CANBERRA, Australia -- The world’s ice sheets might melt much faster than previously thought, according to a new study that used submerged stalagmites to provide some of the first firm evidence of ancient sea level rise.
Researchers from Australia and Europe dated the age of stalagmites that grew in submerged coastal cave in Italy to reconstruct exactly when sea level was above the cave and when it was below. Their findings are published online in the journal Nature Geoscience today.
“When sea level was high and the caves were inundated, these submerged stalagmites were colonized by aquatic worms that secrete calcite,” explains lead author Dr Andrea Dutton from The Australian National University. “The worms left behind stalagmites that were encased in fossil worm tubes, which gave us direct evidence for the presence of seawater in the cave.”
The findings provided a window into a period of time from about 190,000 to 245,000 years ago, showing that there were three warm periods associated with three peaks in sea level.
Dr Dutton said the stalagmites are very rare specimens that provide important benchmarks and checks for sea level modelling. She said until now most of the direct evidence of sea level position is only from the past 20,000 years, so this study is a rare opportunity to investigate a well-preserved archive that records multiple oscillations in sea level during warm periods of Earth’s history.

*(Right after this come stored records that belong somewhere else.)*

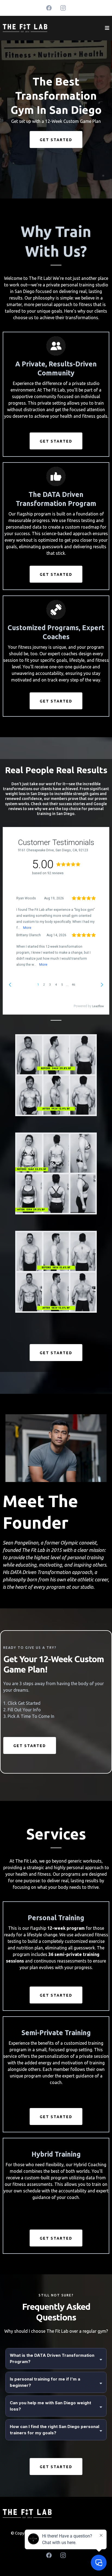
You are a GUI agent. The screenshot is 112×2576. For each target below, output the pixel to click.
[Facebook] (49, 8)
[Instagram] (63, 8)
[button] (107, 28)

“Our ability to understand present and future changes in global sea level is determined largely by our knowledge of the relation between sea level and climate oscillations that occurred in the past,” Dr Dutton said. “One of our goals is to understand how quickly the ice sheets melt and how quickly sea level rises in response to increases in temperature and atmospheric CO2.”
“The importance of this work is that the lag time between changes in temperature and sea level response may not be as long as previously thought, meaning that ice-sheets are capable of responding quickly to increasing temperature and CO2.”
“Our findings also support the idea that the sensitivity of ice sheets to climate change is partly a function of the size and configuration of the ice.”
The research team plan to study submerged stalagmites across a wider range of depths to gain a better understanding of the rate of sea level change through time. The team included Dr Tezer Esat (now at ANSTO), Professor Kurt Lambeck and Professor Malcolm McCulloch from the Research School of Earth Sciences at ANU, Dr Edouard Bard from CEREGE in France, and Dr Fabrizio Antonioli from ENEA in Italy.